Text provided:
· · · ·

The conditions on the pitch started to get muddy very quickly, which partially resulted in Madrid's comeback. Alex McLeish of Aberdeen passed the ball back to goalkeeper Jim Leighton, but it became stuck in the mud part way in the penalty area. Leighton rushed out from the goal line to claim the ball but took down Madrid striker Santillana in the process. A penalty was awarded by the referee. Real's captain Juanito scored the penalty to put Madrid level. Madrid dominated the remainder of the half, with John Metgod and Uli Stielike looking particularly comfortable in defence and midfield, respectively.

====Second half====
The teams were equally matched during the first part of the second half. Strachan led another Aberdeen attack in the 55th minute, passing it to Peter Weir who took the ball down the flank. His cross back to Strachan was met by a volley, but it deflected off Agustín's legs. Aberdeen immediately attacked once more, with Weir moving again down the flank, but his cross was met with a header by Black who sent the ball over after already moving into an offside position. In the 80th minute, Weir created another opening with a further cross. This time it was caught by Agustín. The goalkeeper momentarily dropped the ball, but dived onto it before any Aberdeen players could take advantage of the mistake.

· · · ·

Raw data:
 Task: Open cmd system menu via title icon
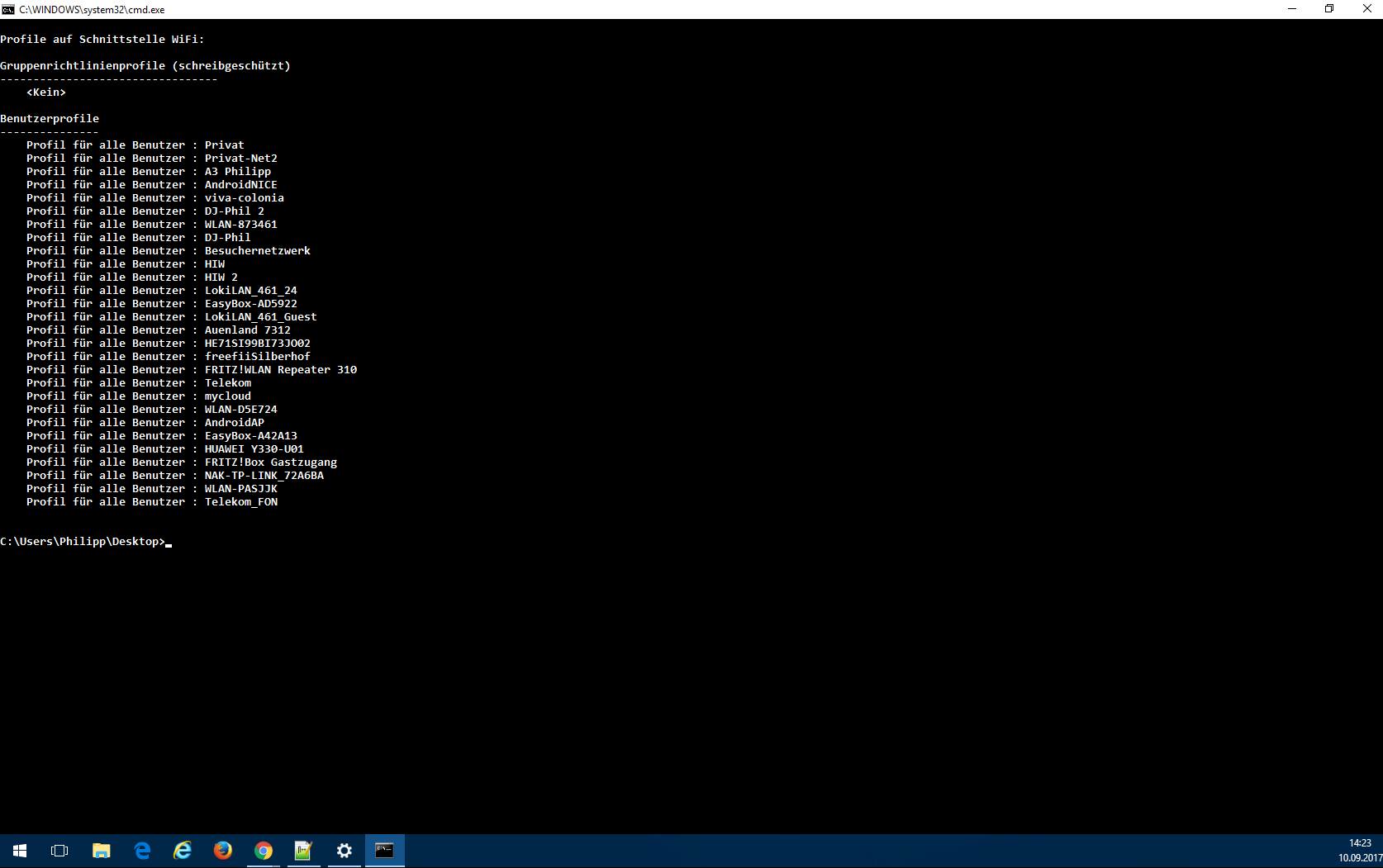[x=8, y=9]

· · · ·

To be done:
A: In the match report, which Real Madrid player scored the penalty that brought Madrid level?
B: Translate this sentence from the match report into Spanish: "Real's captain Juanito scored the penalty to put Madrid level."
C: List every Aberdeen player named in the match report.

Per-task outputs:
A: Real's captain Juanito scored the penalty.

B: El capitán del Real, Juanito, marcó el penalti para igualar el marcador para el Madrid.

C: Alex McLeish, Jim Leighton, Strachan, Peter Weir, Black